Children and teens infected with COVID-19 typically face milder course of the disease, but more research is needed to determine if the delta variant and other variants will alter the severity of the disease, the WHO noted. As of September 6, deaths in an age group under 24 accounted for 0.6% of all reported COVID-related deaths globally. Younger age groups may experience persistent symptoms after infection, or what's known as "long-term COVID ", but ongoing research is examining its frequency and characteristics, as well as a rare inflammatory disease linked to COVID in children, according to the WHO.
At least 42% of the world's population has received at least one dose of COVID-19 vaccine, and nearly 32 million doses are administered each day, according to the latest figures from Our World in Data , while 74% of all Americans aged 12 and over, or eligible for the vaccine, have received at least one dose, with over 63% of them fully vaccinated, according to the Centers for Disease Control and Prevention (CDC).

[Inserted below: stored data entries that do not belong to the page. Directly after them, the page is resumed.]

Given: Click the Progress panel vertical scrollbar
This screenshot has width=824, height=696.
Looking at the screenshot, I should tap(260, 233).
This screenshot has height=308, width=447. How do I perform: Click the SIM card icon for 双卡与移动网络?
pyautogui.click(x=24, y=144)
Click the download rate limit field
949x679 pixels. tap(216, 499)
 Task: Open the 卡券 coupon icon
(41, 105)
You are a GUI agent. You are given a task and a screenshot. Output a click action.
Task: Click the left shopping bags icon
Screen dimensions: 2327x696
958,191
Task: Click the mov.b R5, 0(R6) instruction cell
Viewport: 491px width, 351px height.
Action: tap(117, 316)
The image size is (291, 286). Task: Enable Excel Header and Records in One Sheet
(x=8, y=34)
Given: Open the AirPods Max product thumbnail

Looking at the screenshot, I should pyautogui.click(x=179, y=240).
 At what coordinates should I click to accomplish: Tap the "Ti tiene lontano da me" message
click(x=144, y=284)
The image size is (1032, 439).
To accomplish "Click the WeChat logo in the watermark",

Over the past week, the World Health Organization , WHO Director-General Tedros Adhanom Ghebreyesus, appealed to rich countries with large supplies of coronavirus vaccines to refrain from offering reminders until the end of the year, expanding a call that has largely fallen on deaf ears. The pandemic will not end until enough vaccine reaches the world's population, the agency has long reiterated, with the goal of seeing 70% of populations vaccinated in all countries by mid-year. 2022.
The Associated Press contributed to this report.